Process vs Thread: what are the consequences?

Q

Qu0ll

I have a server-based "engine" and I would like to know the best way to
maximise its effectiveness. In the general sense, if I wish to deploy
multiple instances of this engine to improve processing throughput, would it
be better to have each engine running as a fully-fledged OS process in its
own JVM or as a separate thread in some master process (and thus sharing a
JVM)? I know this isn't much detail to go on but I am just after some
conceptual information at this stage.

--
And loving it,

-Q
_________________________________________________
(e-mail address removed)
(Replace the "SixFour" with numbers to email me)
 
D

Daniel Pitts

Qu0ll said:
I have a server-based "engine" and I would like to know the best way to
maximise its effectiveness. In the general sense, if I wish to deploy
multiple instances of this engine to improve processing throughput,
would it be better to have each engine running as a fully-fledged OS
process in its own JVM or as a separate thread in some master process
(and thus sharing a JVM)? I know this isn't much detail to go on but I
am just after some conceptual information at this stage.
I would think the most effective way is to have the engine in one JVM,
using multiple threads, although that could depend on the JVM you use.
If memory serves, JVMs on Linux will actually create an OS level
sub-process for every Thread spawned.

Alternatively, you might consider going a step further. One Server
instance can have multiple threads, and you can have multiple servers
living on different physical devices. This assumes that you can
effectively parallelize your computations across these separate instances.

In any case, I think that there would be at least as much overhead, if
not more, to creating two JVM instances than one JVM instance with two
threads.

Your final solution is more likely to depend on the amount of
inter-process/thread communication you're engine is going to need.
 
?

=?ISO-8859-1?Q?Arne_Vajh=F8j?=

Qu0ll said:
I have a server-based "engine" and I would like to know the best way to
maximise its effectiveness. In the general sense, if I wish to deploy
multiple instances of this engine to improve processing throughput,
would it be better to have each engine running as a fully-fledged OS
process in its own JVM or as a separate thread in some master process
(and thus sharing a JVM)? I know this isn't much detail to go on but I
am just after some conceptual information at this stage.
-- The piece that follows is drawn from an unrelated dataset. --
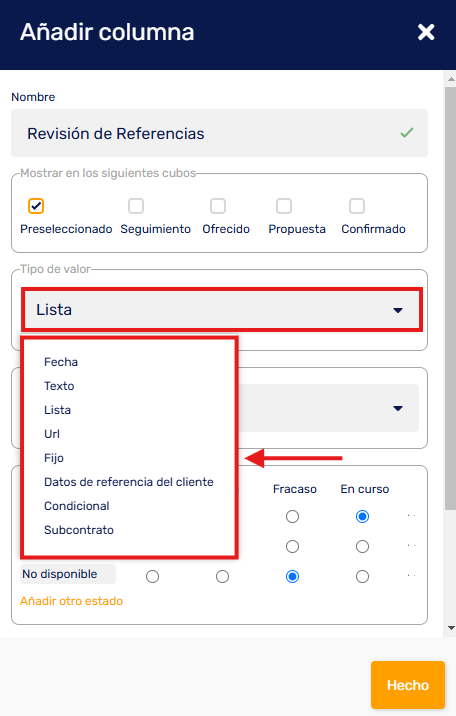The height and width of the screenshot is (716, 456).
Task: Click Añadir otro estado link
Action: pos(71,601)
A JVM has some overhead and threading is quite efficient in most
Java implementations.

I would go for threads.

Arne
 
Q

Qu0ll

I would think the most effective way is to have the engine in one JVM,
using multiple threads, although that could depend on the JVM you use. If
memory serves, JVMs on Linux will actually create an OS level sub-process
for every Thread spawned.

Alternatively, you might consider going a step further. One Server
instance can have multiple threads, and you can have multiple servers
living on different physical devices. This assumes that you can
effectively parallelize your computations across these separate instances.

In any case, I think that there would be at least as much overhead, if not
more, to creating two JVM instances than one JVM instance with two
threads.

Your final solution is more likely to depend on the amount of
inter-process/thread communication you're engine is going to need.

Thanks Daniel. I prefer the one JVM, multiple-thread solution as it
facilitates easy communication between the engines. And yes, I have
considered the possibility of deploy across multiple machines and for this I
will probably use one of the 3rd-party clustering Java libraries.

--
And loving it,

-Q
_________________________________________________
(e-mail address removed)
(Replace the "SixFour" with numbers to email me)
 
Q

Qu0ll

A JVM has some overhead and threading is quite efficient in most
Java implementations.

I would go for threads.

Agreed - thanks.

--
And loving it,

-Q
_________________________________________________
(e-mail address removed)
(Replace the "SixFour" with numbers to email me)
 
L

Lew

That depends on which JVM you use. The current crop of Sun JVMs use native
threads on Linux and Solaris. I don't know what they do on Windows or Macs.


Java supports threads natively. Multiple-process coordination is harder.
Programming for multiple processes that don't communicate is probably easier.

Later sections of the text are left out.